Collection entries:

═══

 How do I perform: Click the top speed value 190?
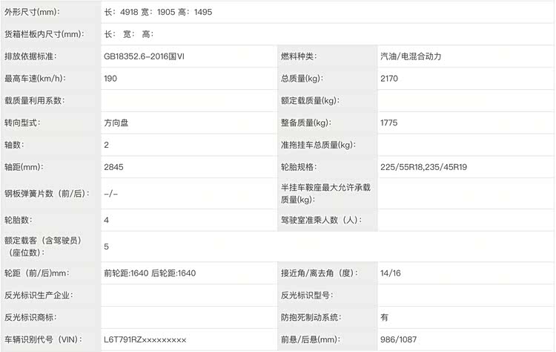click(x=111, y=78)
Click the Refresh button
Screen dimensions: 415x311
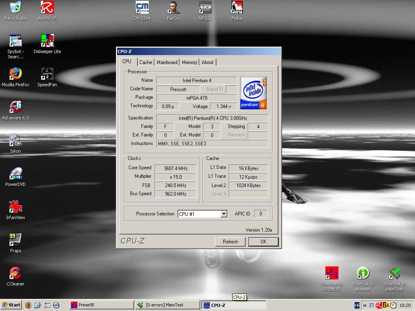pyautogui.click(x=230, y=242)
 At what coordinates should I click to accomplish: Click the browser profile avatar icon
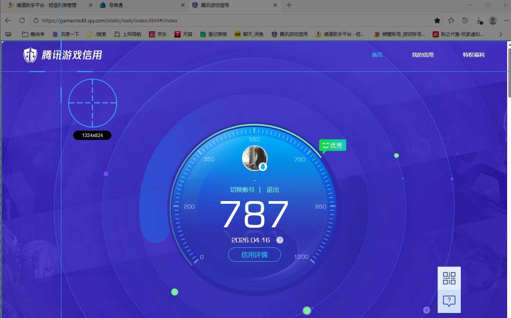(x=492, y=20)
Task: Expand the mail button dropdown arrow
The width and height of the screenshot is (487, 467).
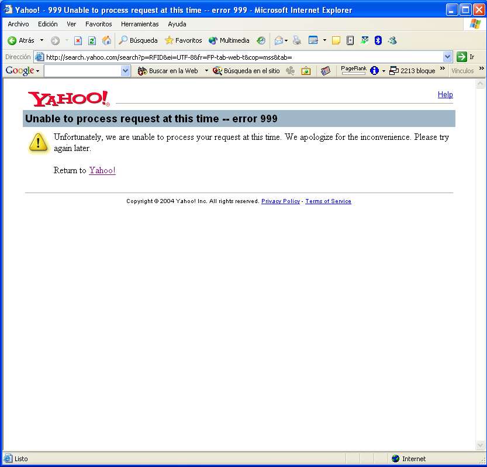Action: pyautogui.click(x=286, y=40)
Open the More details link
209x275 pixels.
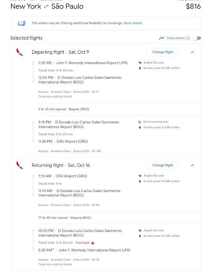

═══

▸ EXERCISE GOAL
Please transcribe exactly the lines from the one that contains "Screen dimensions: 415x311" through the closing line of the entries, with no pictures.

▸ EXERCISE RESPONSE
Screen dimensions: 415x311
pyautogui.click(x=230, y=242)
 At what coordinates should I click to accomplish: Click the browser profile avatar icon
(x=492, y=20)
Task: Expand the mail button dropdown arrow
The width and height of the screenshot is (487, 467).
Action: pyautogui.click(x=286, y=40)
Open the More details link
209x275 pixels.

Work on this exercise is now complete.